═════ Passage provided

I run my own server but I need to use dreamhost servers in the course of my day and in dealings with people and I would like to relay some of the pain: Most professional hosting is good but for anyone out there who are having issues with their hosting there you should consider leaving dreamhost because clearly they are great for little girls ‘first blog’ who use free webmail somewhere instead of trying to rely on the rubber bouncy balls of dreamhosts servers. If you need uptime, don’t apply, if you need stability don’t bother, need speed? no can do, they have the crappiest bandwidth I have ever experienced. Need a database, if it works, they will manage to garble it. Need email for business? no way, and if you need it for business it should not be time critical and be able to sit for days. At this point in seeing friends and people I have/and do work with dealing with the suck I am at a loss how this company can stay in business with barely being able to host plain html .. let alone anything else.

Before you go off, I worked on the team that kept datacenters running for two weeks through one of the worst natural disasters to ever happen and we did it without downtime in the middle of hurricane and through looting etc. Dreamhost on the other hand had a little heatwave and went flopping over like a rotten fish.

So, maybe that was not their fault? Well, for one of the sites for our work, this morning the site was down with mysql errors, no email from or to them for a while because dreamhost mail works like Iraqi power. And then when mail got through it came out that there was an sql query that they could not figure out how to stop so they did us the wonderful favor of RENAMING the mysql tables to stop the query from running, no email, nothing. And to top it all off, they then say “learn about mysql EXPLAIN” (because it is not their fault in any way) on a site that has been running for a long while with no issues and no complex queries. I should not even need to “explain” to someone how unacceptable this is.

Constant downtime, neverending mail troubles, geeksquad rejects as system admins and legions of people sending around coupon codes trying to save money… Do yourself a favor, protect yourself by using anyone else.

I want to do a little rant about web2.0 and then on some new things, like Google getting beat to the punch at one of the greatest new things to come out of this 2.0 gooball (it isn’t a bubble, just the graphics look that way)

Lets be clear about something, “Web2.0 is just web1.0 with prettier javascript” it is not a new web, it is not really anything new, it is fueled by ONE library and that libarary is named prototype and it is the glue that has allowed this thing we call “web2.0″ to come to where we are currently.

Prototype allows us to *not* have to hack around in nasty javascripts that are smeared throughout our html, it allows us to have access to the DOM in unprecedented ways and from the prototype wellspring has come all the libraries like script.aculo.us and moo.fx and dojo and.. and.. From these libraries have come plugins for frameworks like ruby on rails, django and cake which have taken prototype and made it easily accessible to your application. What the combined effect of these frameworks doing this is, is that now you really don’t need to know javascript inside and out to make use of the full power of it.

So, right now all you need is to look around you and see what people do online and with computers and even in real life and just like the mousetrap analogy you figure out a way to make it “better”, “easier” ot even just “fun”. You can get a cheap account at a webhost (however, due to many recent experiences and from listening to people you do NOT want to use dreamhost, I am without email for days at a time with one site I work with) then because “cheap webhosts” have a tendency to limit your bandwidth and your drivespace you can’t really run a very busy site on one. Now comes into play some new stuff which has recently emerged.

══════════
═════ Data extract

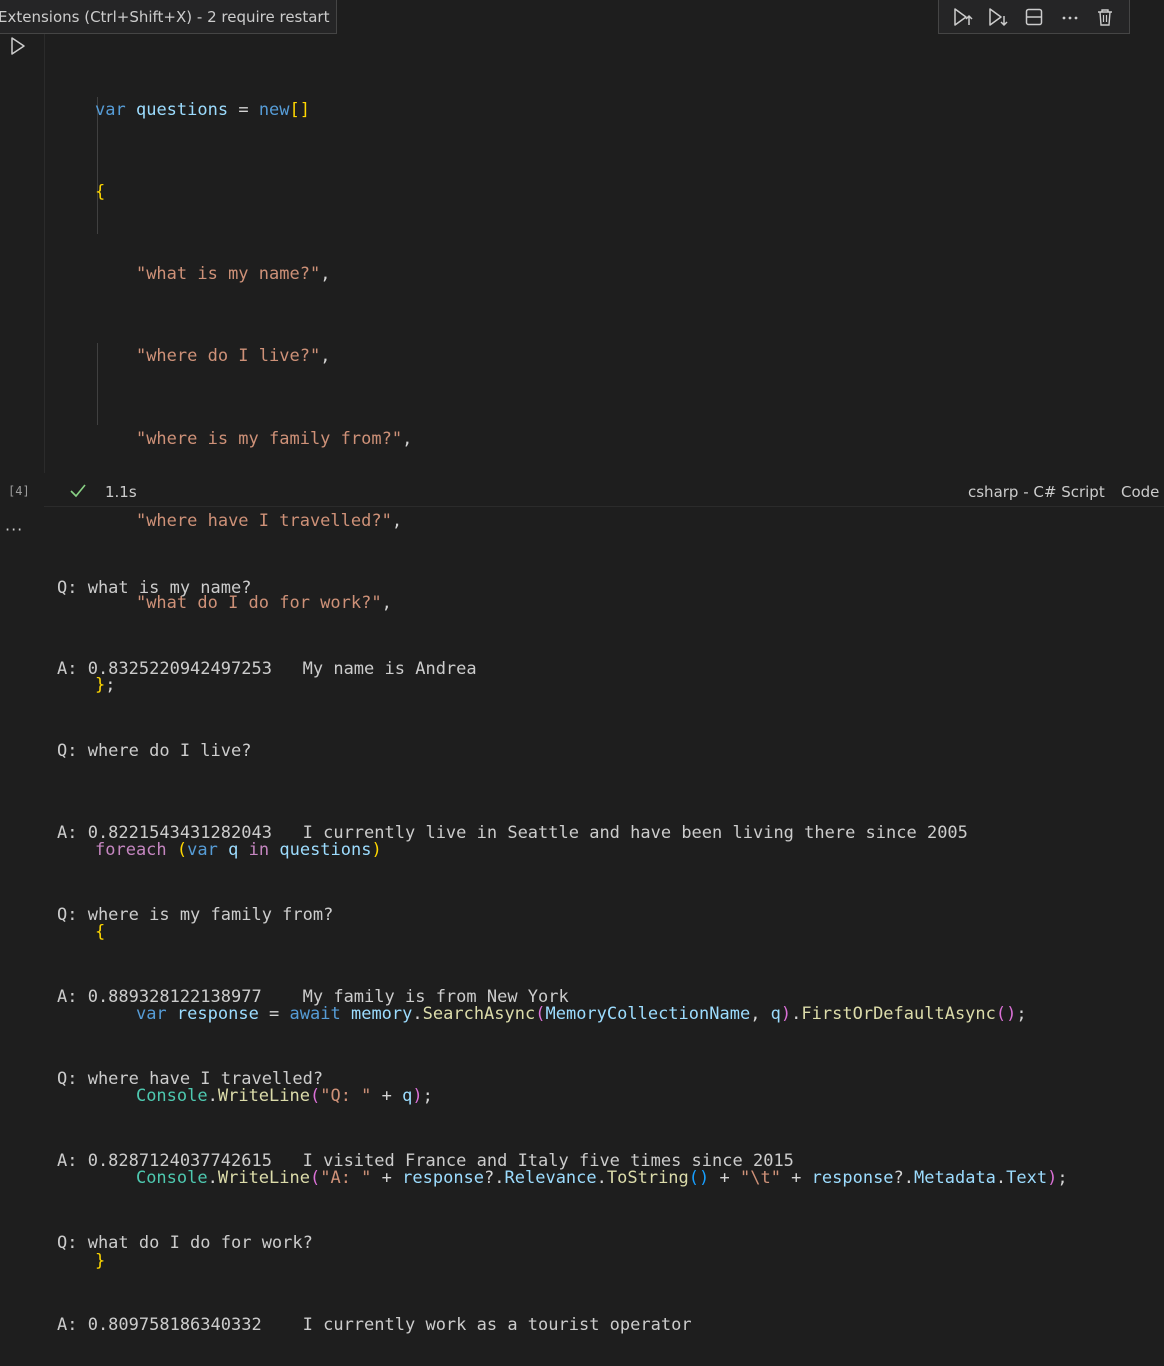 Image resolution: width=1164 pixels, height=1366 pixels. I want to click on run-cell-button, so click(18, 46).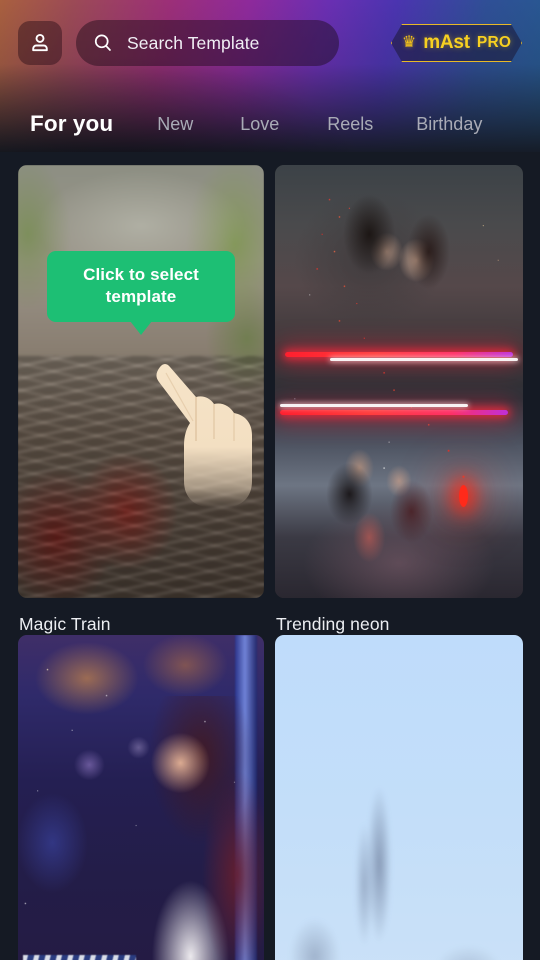 Image resolution: width=540 pixels, height=960 pixels. I want to click on tab-for-you: For you, so click(72, 124). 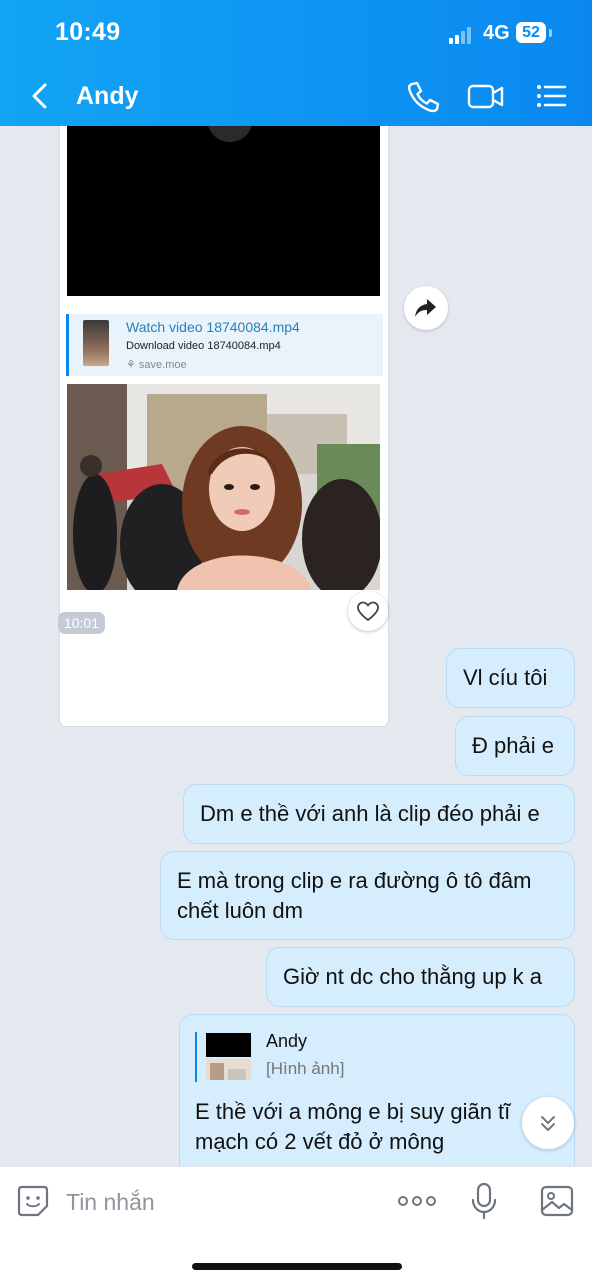 I want to click on link-domain-text: save.moe, so click(x=162, y=365).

══════════

Answer these about the post on web hosting and web2.0:
(a) What did Dreamhost do to the mysql tables to stop the query from running?
(b) Which library does the writer say fueled web2.0?
(c) For how long did the writer's team keep datacenters running during the natural disaster?

**Response to the task:**
(a) They renamed the tables.
(b) Prototype.
(c) Two weeks.